Check every line below for the string "computer". Copy the ones that have it.

Excerpts from a dataset:
.....
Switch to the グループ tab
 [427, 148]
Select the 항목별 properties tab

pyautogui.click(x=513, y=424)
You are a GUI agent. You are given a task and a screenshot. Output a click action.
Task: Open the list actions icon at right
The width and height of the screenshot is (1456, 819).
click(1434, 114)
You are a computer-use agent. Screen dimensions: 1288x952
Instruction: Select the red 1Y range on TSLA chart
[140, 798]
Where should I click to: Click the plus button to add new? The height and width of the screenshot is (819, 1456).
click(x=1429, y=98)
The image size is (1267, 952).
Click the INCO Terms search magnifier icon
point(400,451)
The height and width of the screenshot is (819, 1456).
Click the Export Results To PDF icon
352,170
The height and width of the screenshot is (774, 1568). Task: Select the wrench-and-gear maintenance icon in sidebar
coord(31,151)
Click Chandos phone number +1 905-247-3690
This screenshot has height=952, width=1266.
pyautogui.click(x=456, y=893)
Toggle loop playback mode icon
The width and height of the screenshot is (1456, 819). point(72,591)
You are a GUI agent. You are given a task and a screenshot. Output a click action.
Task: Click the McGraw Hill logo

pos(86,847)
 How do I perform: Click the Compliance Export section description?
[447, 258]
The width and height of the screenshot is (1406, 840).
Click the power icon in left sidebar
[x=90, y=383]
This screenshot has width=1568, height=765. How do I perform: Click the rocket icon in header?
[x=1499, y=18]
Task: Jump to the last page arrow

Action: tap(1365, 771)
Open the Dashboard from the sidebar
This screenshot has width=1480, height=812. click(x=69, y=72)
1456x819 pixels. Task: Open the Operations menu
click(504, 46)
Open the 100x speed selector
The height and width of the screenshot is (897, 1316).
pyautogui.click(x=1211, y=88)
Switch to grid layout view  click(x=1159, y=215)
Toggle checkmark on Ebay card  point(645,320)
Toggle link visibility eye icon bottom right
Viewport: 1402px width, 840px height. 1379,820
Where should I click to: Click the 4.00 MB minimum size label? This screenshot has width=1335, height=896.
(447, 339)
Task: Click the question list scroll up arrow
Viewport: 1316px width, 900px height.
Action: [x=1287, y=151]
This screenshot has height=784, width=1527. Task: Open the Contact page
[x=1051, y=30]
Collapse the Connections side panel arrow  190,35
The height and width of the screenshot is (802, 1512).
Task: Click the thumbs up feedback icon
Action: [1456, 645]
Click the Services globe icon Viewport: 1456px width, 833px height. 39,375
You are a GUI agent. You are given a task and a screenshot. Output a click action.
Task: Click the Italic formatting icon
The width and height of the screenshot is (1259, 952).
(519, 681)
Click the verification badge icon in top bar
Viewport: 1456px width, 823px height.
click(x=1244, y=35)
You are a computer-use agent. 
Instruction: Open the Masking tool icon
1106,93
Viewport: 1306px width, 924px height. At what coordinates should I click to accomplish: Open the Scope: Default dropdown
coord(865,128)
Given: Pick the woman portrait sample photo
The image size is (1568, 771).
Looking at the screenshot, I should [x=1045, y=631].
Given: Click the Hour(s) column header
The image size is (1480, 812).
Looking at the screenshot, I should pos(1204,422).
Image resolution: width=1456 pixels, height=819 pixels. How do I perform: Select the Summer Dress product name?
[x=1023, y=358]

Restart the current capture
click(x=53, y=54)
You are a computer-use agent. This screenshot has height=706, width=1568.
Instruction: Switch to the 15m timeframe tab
.....
Written answer
You are a computer-use agent. Screen dimensions: 1288x952
You are a computer-use agent. 
You are a computer-use agent. This screenshot has height=706, width=1568.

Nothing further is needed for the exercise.